3

We have a Cassandra cluster (2.1.11) with 15 nodes, replication factor 3 on SSD drives.

One of the table occupies 12 TB. Both live disk space and total disk space are equivalent. I also verified this number is the same on Ops center, JMX reports, and actual folder size on the file system.

We're getting in short of space, so we have removed 35% of the entire data. (each entry has 104 bytes, so we removed billions of rows)

However, we have gained no free space at all, although we see a lot of compactions going on while we delete entries.

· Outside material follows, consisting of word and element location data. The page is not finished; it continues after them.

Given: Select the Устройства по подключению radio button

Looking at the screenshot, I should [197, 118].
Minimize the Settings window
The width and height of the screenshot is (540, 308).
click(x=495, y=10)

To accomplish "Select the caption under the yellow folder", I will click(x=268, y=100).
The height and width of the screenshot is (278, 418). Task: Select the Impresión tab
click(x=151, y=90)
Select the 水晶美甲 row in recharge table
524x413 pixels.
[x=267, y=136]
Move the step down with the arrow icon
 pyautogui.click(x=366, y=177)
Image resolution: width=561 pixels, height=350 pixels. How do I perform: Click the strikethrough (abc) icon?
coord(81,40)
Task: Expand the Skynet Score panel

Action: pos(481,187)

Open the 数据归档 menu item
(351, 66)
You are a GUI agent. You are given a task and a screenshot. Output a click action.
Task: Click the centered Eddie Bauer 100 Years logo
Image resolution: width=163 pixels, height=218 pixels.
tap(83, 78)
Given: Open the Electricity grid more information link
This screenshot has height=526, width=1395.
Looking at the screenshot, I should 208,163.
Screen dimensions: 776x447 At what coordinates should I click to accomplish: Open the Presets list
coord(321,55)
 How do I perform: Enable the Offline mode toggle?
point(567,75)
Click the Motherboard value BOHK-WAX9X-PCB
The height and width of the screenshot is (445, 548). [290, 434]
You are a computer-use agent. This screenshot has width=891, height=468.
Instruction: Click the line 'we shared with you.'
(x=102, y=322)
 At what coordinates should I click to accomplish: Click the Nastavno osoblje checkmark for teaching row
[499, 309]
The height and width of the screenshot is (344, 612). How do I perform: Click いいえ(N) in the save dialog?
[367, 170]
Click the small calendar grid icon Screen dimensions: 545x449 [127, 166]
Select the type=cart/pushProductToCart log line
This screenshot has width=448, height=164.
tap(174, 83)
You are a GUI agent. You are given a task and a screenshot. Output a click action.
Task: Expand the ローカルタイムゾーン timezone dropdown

Since then, we ran nodetool repair / nodetool clean / restart process jvm, no luck.

Does anybody know any other thing I can do?

Cœur
  • 37,241
  • 25
  • 195
  • 267
  • Note the GC grace if you are running short on disk you could lower that for now and trigger compactions. – Jeff Beck Oct 26 '16 at 22:40
  • Thank you. We've run nightly cleanup batch process for a week. It hasn't been 10 days so far. We might change this value and restart process. Will update how that goes. – Hidetomo Morimoto Oct 28 '16 at 17:14
  • We have set gc_grace_periods to 3 days, and started repair process. We have not restarted the process. I certainly see the down-trend, but it's very slow. Last 3 days, we only see 30GB space freed up. Should we better restart all the boxes, or wait until the entire repair process finish? Repair process usually takes 7 - 10 days for us. – Hidetomo Morimoto Nov 04 '16 at 18:36
  • 1
    Its compactions not repairs that clean disk space. If you are using stcs there is no guarentee all deleted data will be cleaned up in a timely fashion. you may need to consider leveled. – Jeff Beck Nov 04 '16 at 18:44
  • 1
    Thank you. We're using LeveledCompactionStrategy on that particular index table. We'll stop repair process and run nodetool compact instead. – Hidetomo Morimoto Nov 04 '16 at 23:17

1 Answers1

3

Assume you'll have to wait gc_grace_seconds before the deleted data are eligible for getting their generated tombstones finally removed. So plan ahead in due time :)

Here's a good link on understanding the inner working of Cassandra and delete vs release of disk space. And maybe consider this link as well on howto do user defined compaction.